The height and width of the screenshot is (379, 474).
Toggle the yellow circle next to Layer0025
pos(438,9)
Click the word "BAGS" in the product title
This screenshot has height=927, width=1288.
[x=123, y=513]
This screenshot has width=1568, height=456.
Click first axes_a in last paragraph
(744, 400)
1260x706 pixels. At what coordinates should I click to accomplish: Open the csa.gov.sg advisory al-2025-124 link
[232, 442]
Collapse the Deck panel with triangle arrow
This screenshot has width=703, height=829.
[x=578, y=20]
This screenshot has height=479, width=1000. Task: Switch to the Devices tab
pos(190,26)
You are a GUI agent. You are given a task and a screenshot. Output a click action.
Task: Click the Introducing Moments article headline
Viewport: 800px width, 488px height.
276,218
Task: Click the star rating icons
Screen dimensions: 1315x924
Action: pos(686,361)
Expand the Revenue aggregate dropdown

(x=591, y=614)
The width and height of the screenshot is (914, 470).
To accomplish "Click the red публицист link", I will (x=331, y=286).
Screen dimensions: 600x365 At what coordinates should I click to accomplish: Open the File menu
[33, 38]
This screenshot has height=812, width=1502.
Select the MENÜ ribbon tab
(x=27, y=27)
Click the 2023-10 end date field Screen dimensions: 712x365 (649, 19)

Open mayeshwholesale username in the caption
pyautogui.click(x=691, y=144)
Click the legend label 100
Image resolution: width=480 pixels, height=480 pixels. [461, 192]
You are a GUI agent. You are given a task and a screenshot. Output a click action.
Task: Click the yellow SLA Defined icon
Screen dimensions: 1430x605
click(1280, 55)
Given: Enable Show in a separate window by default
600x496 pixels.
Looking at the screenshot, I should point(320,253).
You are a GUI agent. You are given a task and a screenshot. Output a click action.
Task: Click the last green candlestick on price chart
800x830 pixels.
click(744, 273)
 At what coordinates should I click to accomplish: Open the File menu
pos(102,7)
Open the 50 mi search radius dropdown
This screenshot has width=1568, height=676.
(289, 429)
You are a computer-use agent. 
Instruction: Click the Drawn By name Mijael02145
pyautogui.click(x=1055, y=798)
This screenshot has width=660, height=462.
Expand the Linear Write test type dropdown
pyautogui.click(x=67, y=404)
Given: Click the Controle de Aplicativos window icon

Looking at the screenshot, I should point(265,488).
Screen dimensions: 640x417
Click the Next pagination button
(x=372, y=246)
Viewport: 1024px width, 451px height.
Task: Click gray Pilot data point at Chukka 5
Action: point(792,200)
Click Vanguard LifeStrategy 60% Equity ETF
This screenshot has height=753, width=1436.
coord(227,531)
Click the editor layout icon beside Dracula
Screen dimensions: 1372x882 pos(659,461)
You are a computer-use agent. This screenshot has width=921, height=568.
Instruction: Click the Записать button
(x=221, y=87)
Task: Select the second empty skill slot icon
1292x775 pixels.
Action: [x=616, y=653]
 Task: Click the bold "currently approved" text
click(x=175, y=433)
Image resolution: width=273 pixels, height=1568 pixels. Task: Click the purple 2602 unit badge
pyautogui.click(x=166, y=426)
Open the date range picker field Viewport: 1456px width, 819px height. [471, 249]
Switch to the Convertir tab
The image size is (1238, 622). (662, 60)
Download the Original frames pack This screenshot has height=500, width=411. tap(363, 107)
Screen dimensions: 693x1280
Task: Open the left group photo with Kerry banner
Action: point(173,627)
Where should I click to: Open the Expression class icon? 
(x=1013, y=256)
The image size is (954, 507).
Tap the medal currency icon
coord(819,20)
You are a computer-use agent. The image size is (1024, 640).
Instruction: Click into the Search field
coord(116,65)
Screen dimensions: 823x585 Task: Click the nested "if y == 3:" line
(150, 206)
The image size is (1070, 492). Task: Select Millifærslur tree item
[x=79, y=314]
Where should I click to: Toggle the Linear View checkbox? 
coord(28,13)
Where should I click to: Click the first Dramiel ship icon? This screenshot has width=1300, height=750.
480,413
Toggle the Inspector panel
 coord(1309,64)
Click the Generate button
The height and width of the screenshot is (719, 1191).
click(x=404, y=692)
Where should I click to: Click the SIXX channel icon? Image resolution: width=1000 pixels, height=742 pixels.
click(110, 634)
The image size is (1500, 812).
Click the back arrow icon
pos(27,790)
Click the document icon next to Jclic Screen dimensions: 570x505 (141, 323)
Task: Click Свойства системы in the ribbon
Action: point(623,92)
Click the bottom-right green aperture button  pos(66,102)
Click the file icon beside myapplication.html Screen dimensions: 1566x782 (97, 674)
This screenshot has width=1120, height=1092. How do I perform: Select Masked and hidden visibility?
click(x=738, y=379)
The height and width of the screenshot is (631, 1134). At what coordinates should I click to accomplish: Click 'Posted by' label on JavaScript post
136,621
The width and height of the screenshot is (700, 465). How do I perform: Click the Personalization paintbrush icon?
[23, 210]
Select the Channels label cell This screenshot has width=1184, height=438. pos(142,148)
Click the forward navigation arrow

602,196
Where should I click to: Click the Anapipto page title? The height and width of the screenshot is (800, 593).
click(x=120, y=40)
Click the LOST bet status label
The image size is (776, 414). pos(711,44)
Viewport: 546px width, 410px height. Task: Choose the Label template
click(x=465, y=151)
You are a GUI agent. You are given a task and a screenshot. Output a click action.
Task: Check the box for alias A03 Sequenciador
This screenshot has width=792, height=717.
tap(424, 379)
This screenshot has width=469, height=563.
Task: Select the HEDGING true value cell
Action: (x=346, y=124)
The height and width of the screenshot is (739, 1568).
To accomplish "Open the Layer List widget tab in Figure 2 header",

Work to be completed - Could you retype all of the material word for word?

Answer box -
The height and width of the screenshot is (379, 474).
Toggle the yellow circle next to Layer0025
pos(438,9)
Click the word "BAGS" in the product title
This screenshot has height=927, width=1288.
[x=123, y=513]
This screenshot has width=1568, height=456.
Click first axes_a in last paragraph
(744, 400)
1260x706 pixels. At what coordinates should I click to accomplish: Open the csa.gov.sg advisory al-2025-124 link
[232, 442]
Collapse the Deck panel with triangle arrow
This screenshot has width=703, height=829.
[x=578, y=20]
This screenshot has height=479, width=1000. Task: Switch to the Devices tab
pos(190,26)
You are a GUI agent. You are given a task and a screenshot. Output a click action.
Task: Click the Introducing Moments article headline
Viewport: 800px width, 488px height.
276,218
Task: Click the star rating icons
Screen dimensions: 1315x924
Action: pos(686,361)
Expand the Revenue aggregate dropdown

(x=591, y=614)
The width and height of the screenshot is (914, 470).
To accomplish "Click the red публицист link", I will (x=331, y=286).
Screen dimensions: 600x365 At what coordinates should I click to accomplish: Open the File menu
[33, 38]
This screenshot has height=812, width=1502.
Select the MENÜ ribbon tab
(x=27, y=27)
Click the 2023-10 end date field Screen dimensions: 712x365 (649, 19)

Open mayeshwholesale username in the caption
pyautogui.click(x=691, y=144)
Click the legend label 100
Image resolution: width=480 pixels, height=480 pixels. [461, 192]
You are a GUI agent. You are given a task and a screenshot. Output a click action.
Task: Click the yellow SLA Defined icon
Screen dimensions: 1430x605
click(1280, 55)
Given: Enable Show in a separate window by default
600x496 pixels.
Looking at the screenshot, I should point(320,253).
You are a GUI agent. You are given a task and a screenshot. Output a click action.
Task: Click the last green candlestick on price chart
800x830 pixels.
click(744, 273)
 At what coordinates should I click to accomplish: Open the File menu
pos(102,7)
Open the 50 mi search radius dropdown
This screenshot has width=1568, height=676.
(289, 429)
You are a computer-use agent. 
Instruction: Click the Drawn By name Mijael02145
pyautogui.click(x=1055, y=798)
This screenshot has width=660, height=462.
Expand the Linear Write test type dropdown
pyautogui.click(x=67, y=404)
Given: Click the Controle de Aplicativos window icon

Looking at the screenshot, I should point(265,488).
Screen dimensions: 640x417
Click the Next pagination button
(x=372, y=246)
Viewport: 1024px width, 451px height.
Task: Click gray Pilot data point at Chukka 5
Action: point(792,200)
Click Vanguard LifeStrategy 60% Equity ETF
This screenshot has height=753, width=1436.
coord(227,531)
Click the editor layout icon beside Dracula
Screen dimensions: 1372x882 pos(659,461)
You are a computer-use agent. This screenshot has width=921, height=568.
Instruction: Click the Записать button
(x=221, y=87)
Task: Select the second empty skill slot icon
1292x775 pixels.
Action: [x=616, y=653]
 Task: Click the bold "currently approved" text
click(x=175, y=433)
Image resolution: width=273 pixels, height=1568 pixels. Task: Click the purple 2602 unit badge
pyautogui.click(x=166, y=426)
Open the date range picker field Viewport: 1456px width, 819px height. [471, 249]
Switch to the Convertir tab
The image size is (1238, 622). (662, 60)
Download the Original frames pack This screenshot has height=500, width=411. tap(363, 107)
Screen dimensions: 693x1280
Task: Open the left group photo with Kerry banner
Action: point(173,627)
Where should I click to: Open the Expression class icon? 
(x=1013, y=256)
The image size is (954, 507).
Tap the medal currency icon
coord(819,20)
You are a computer-use agent. The image size is (1024, 640).
Instruction: Click into the Search field
coord(116,65)
Screen dimensions: 823x585 Task: Click the nested "if y == 3:" line
(150, 206)
The image size is (1070, 492). Task: Select Millifærslur tree item
[x=79, y=314]
Where should I click to: Toggle the Linear View checkbox? 
coord(28,13)
Where should I click to: Click the first Dramiel ship icon? This screenshot has width=1300, height=750.
480,413
Toggle the Inspector panel
 coord(1309,64)
Click the Generate button
The height and width of the screenshot is (719, 1191).
click(x=404, y=692)
Where should I click to: Click the SIXX channel icon? Image resolution: width=1000 pixels, height=742 pixels.
click(110, 634)
The image size is (1500, 812).
Click the back arrow icon
pos(27,790)
Click the document icon next to Jclic Screen dimensions: 570x505 (141, 323)
Task: Click Свойства системы in the ribbon
Action: point(623,92)
Click the bottom-right green aperture button  pos(66,102)
Click the file icon beside myapplication.html Screen dimensions: 1566x782 (97, 674)
This screenshot has width=1120, height=1092. How do I perform: Select Masked and hidden visibility?
click(x=738, y=379)
The height and width of the screenshot is (631, 1134). At what coordinates should I click to accomplish: Click 'Posted by' label on JavaScript post
136,621
The width and height of the screenshot is (700, 465). How do I perform: Click the Personalization paintbrush icon?
[23, 210]
Select the Channels label cell This screenshot has width=1184, height=438. pos(142,148)
Click the forward navigation arrow

602,196
Where should I click to: Click the Anapipto page title? The height and width of the screenshot is (800, 593).
click(x=120, y=40)
Click the LOST bet status label
The image size is (776, 414). pos(711,44)
Viewport: 546px width, 410px height. Task: Choose the Label template
click(x=465, y=151)
You are a GUI agent. You are given a task and a screenshot. Output a click action.
Task: Check the box for alias A03 Sequenciador
This screenshot has width=792, height=717.
tap(424, 379)
This screenshot has width=469, height=563.
Task: Select the HEDGING true value cell
Action: (x=346, y=124)
The height and width of the screenshot is (739, 1568).
To accomplish "Open the Layer List widget tab in Figure 2 header",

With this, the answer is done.